En 2010, à l’issue d’une élection, dont Laurent Gbagbo, alors président sortant et Alassane Ouattara, aujourd’hui dans cette même situation, revendiquaient chacun la victoire*. La « communauté internationale » choisit son camp : Ouattara, l’ex-haut cadre du FMI plutôt que Gbagbo, le pan-africaniste. Il s’en suivit quatre mois de guerre civile, marquée par plusieurs milliers de morts (3.000 officiellement), la chute et l’incarcération de Gbagbo à laquelle la France prêta son concours décisif.

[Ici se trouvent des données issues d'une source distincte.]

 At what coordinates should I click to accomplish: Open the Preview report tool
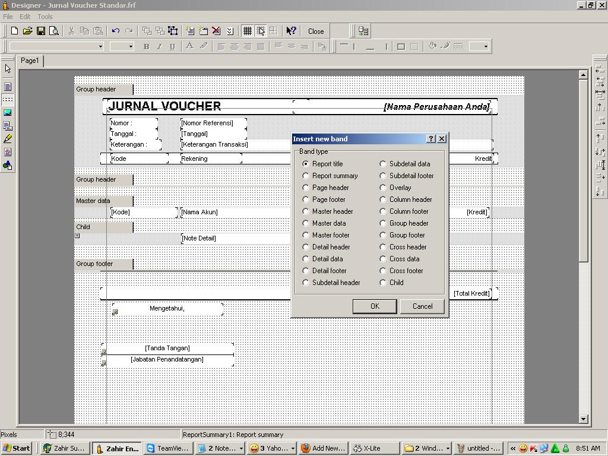pos(54,31)
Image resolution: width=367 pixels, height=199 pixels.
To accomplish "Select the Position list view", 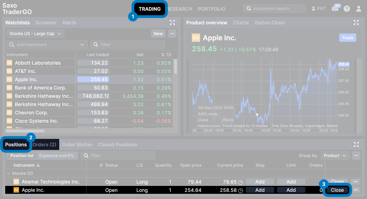I will pos(22,156).
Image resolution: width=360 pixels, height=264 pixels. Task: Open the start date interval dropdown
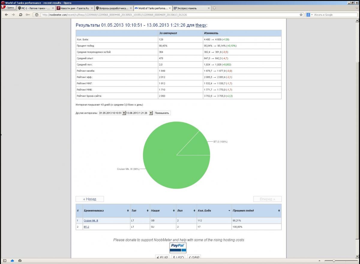click(x=124, y=113)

Dix ans plus tard, dans l’attente des résultats du scrutin présidentiel du samedi 31 octobre, la Côte d’Ivoire se retrouve dans la même configuration périlleuse : deux blocs antagonistes, à priori irréconciliables et se contestant mutuellement toute légitimité à exercer le pouvoir. Rassemblés dans une plateforme commune, depuis août dernier, l’ensemble des partis d’opposition, dont le FPI de Laurent Gbagbo avaient appelé à la « désobéissance civile » et au boycott actif du scrutin, déniant au sortant le droit constitutionnel de briguer un troisième mandat. Dimanche, en fin d’après-midi, ses représentants estimaient avoir été entendus dans pratiquement toutes les régions, y compris dans plusieurs secteurs du nord du pays, l’ancienne zone « rebelle » supposément acquise à Ouattara. Avec, selon eux, moins de 10% de participation sur l’ensemble des 22.000 bureaux de vote, il n’y aurait tout simplement pas eu d’élection. Tout le contraire pour Adama Bictogo, le directeur exécutif du RHDP, le parti présidentiel, se félicitant de la « maturité, la sérénité et le civisme des Ivoiriens (qui) se sont déplacés massivement. »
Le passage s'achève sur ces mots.